Hay algo más que quiero poner de relieve en relación a este mundo austriaco para traerlo a comparación con nuestra España. La zona en la que se encuentra Bad Ischl es conocida por sus lagos, copas labradas en amenos valles, que constituyen lógica atracción para veraneantes de muchas partes de Europa. Si tomamos el camino que conduce desde Salzburgo hasta allí (en un moroso autobús de línea), podemos contemplar un mundo fantástico animado por pequeños pueblecitos, tiernos como el corazón de un niño, donde se apiñan las casas con grandes ventanales hermoseados por flores, hoteles y pensiones igualmente adornados donde a buen seguro se sueñan ilusiones seductoras porque apenas hay ruidos, acaso el de un coche que avanza lentamente, el de una bicicleta que pilota una señora anciana, el de la pequeña algarabía de quienes se bañan... Hay tendidos eléctricos como hay vías de ferrocarril pero no existen estridencias urbanísticas en forma de edificios agresivos ni granjas con el techo de uralita o talleres de reparación de vehículos con las ruedas desafectadas de su uso esparcidas en derredor. Tampoco altavoces inclementes que difunden de forma despiadada una música zafia y banal. Hay una armonía abrochada por el buen sentido de los gobernantes que allí han dispuesto del espacio.

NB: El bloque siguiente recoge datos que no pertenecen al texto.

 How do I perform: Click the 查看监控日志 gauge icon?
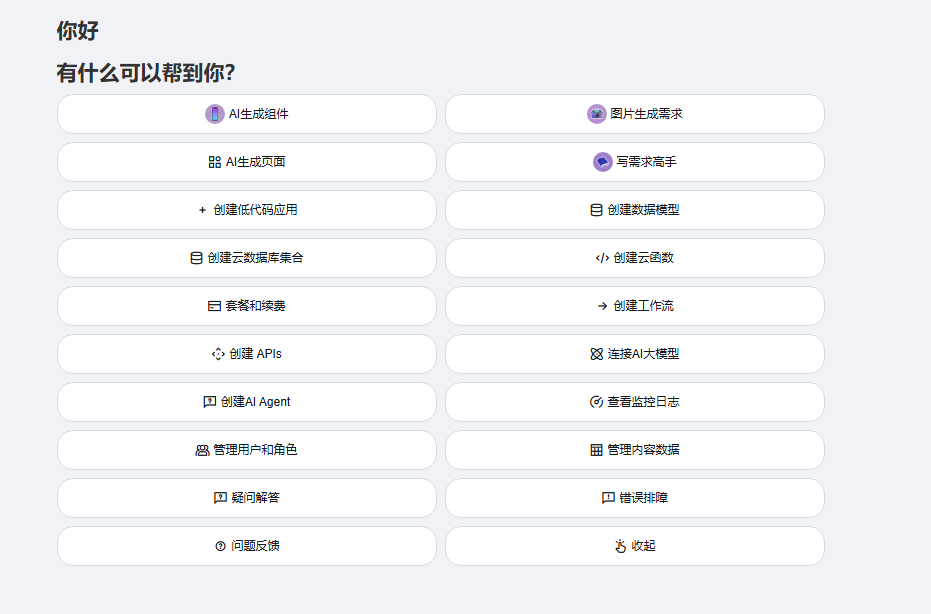click(596, 402)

Mientras los austriacos cuidan sus lagos y sus montañas porque son su tesoro paisajístico, nosotros hemos destruido nuestras bellísimas costas, encarcelándolas, con el auxilio de una llave oxidada, en un infierno de ruidos, cemento y llamas. Menos mal que nuestros gobernantes nos obsequian cada temporada de baños con una nueva ley del Urbanismo y del Suelo...
En 1972 visité el Pueblo Español de Barcelona, en él se recoge con rigor algunos ejemplos representativos de la arquitectura popular española.
ResponderEliminarAcabo de comprobar que todavía existe, lo que me ha producido una cierta alegría/melancolía al pensar que quizás dentro de unos años el único testimonio nuestra maravillosa arquitectura rural esté en un Museo.
¿ Como va a ser respetado quien no se respeta a sí mismo ?
Diría aún más, como Dupont & Dupont: quien no se respeta a sí mismo, es que no se quiere a sí mismo.
ResponderEliminarEl ejemplo "urbanístico" no es anecdótico: la sistemática destrucción del territorio cumplida en España, especialmente en las zonas de sol y playa, no es sólo una manifestación de la pasión generalizada por el pelotazo propio sobre las chepas de los otros, sino quizás, a un nivel algo más profundo, la refutación más poderosa y llamativa de la propia idea de España.
Esta hipótesis encuentra una relativa confirmación (indicio compensatorio, que siempre atrae la atención, ¡cuántos adulterios se han descubierto por un ramo de flores a destiempo!) en el hecho de que, por lo general, quienes más sangrientamente han participado en esa destrucción son los que más vocingleramente agitan los "símbolos" nacionales, que ellos mismos, con su acción práctica, han vaciado de contenidos.